[Text block]

====

Courtesy Barbara Saunders
This is the only photo of Troy Saunders his family had. It appears on a bookmark that was used at his funeral.
Courtesy Tovan Love
Tovan Love and his wife Aisha with their two daughters, 1-year-old Sheilaya and 2-year-old Shayvon, in 2005. Trevon, 5, is Aisha's son from a previous relationship.
Tovan Love and his wife Aisha with their two daughters, 1-year-old Sheilaya and 2-year-old Shayvon, in 2005. Trevon, 5, is Aisha's son from a previous relationship. Courtesy Tovan Love
The 1994 story for which I interviewed Troy Saunders, Tovan Love and several other children in foster care was occasioned by two developments.
First, Newt Gingrich, who had just led the Republican Party to a majority in the House of Representatives, had recently voiced approval of orphanages, provoking much hostile reaction. In fact, thousands of youths in Washington and elsewhere were living in group homes that approximated orphanages; I was curious about the lives kids led there.
Second, the child-welfare system of Washington, D.C., was uniquely dysfunctional. This year, in reporting on Troy's and Tovan's difficult lives after foster care, I also interviewed several people about the state of Washington's system today. — Robert Siegel
Julia Buckley, NPR
The group home where Tovan and Troy lived has been converted into luxury condominiums.
In the course of reporting, you meet a lot of people. You talk for an hour or two, you learn a little bit about them and you move on. And sometimes you wonder, years later, what became of them.

====

[Exercise prompt] Can you reproduce, verbatim, the passage of the foster care article that opens with the words containing "Courtesy Barbara Saunders" and closes with "by two developments."?

====

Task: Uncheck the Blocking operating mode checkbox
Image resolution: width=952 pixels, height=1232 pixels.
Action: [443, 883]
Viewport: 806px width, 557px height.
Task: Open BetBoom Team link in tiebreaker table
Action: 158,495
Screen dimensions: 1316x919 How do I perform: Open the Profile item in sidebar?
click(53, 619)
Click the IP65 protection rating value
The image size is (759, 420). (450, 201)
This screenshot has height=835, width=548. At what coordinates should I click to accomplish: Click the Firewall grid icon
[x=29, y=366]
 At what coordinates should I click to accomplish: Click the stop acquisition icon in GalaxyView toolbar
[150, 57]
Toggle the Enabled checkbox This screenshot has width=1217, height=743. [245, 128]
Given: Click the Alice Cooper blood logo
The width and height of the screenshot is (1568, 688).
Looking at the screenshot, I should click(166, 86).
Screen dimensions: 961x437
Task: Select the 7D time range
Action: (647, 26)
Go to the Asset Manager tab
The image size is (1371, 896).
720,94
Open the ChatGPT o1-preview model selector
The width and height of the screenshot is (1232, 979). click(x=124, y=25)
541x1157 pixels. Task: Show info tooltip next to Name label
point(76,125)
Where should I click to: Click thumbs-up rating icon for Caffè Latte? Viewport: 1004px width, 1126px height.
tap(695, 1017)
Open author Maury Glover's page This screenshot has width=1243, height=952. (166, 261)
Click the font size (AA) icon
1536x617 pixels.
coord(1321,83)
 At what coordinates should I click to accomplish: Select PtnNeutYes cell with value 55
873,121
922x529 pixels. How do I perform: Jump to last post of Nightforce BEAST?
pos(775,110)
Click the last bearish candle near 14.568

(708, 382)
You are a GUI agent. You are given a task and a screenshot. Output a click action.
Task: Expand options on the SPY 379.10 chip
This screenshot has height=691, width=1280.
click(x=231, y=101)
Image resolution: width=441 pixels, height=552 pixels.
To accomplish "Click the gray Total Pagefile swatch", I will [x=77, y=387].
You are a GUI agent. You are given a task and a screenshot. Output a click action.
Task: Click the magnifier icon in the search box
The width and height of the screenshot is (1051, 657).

====

[Answer area]
Courtesy Barbara Saunders
This is the only photo of Troy Saunders his family had. It appears on a bookmark that was used at his funeral.
Courtesy Tovan Love
Tovan Love and his wife Aisha with their two daughters, 1-year-old Sheilaya and 2-year-old Shayvon, in 2005. Trevon, 5, is Aisha's son from a previous relationship.
Tovan Love and his wife Aisha with their two daughters, 1-year-old Sheilaya and 2-year-old Shayvon, in 2005. Trevon, 5, is Aisha's son from a previous relationship. Courtesy Tovan Love
The 1994 story for which I interviewed Troy Saunders, Tovan Love and several other children in foster care was occasioned by two developments.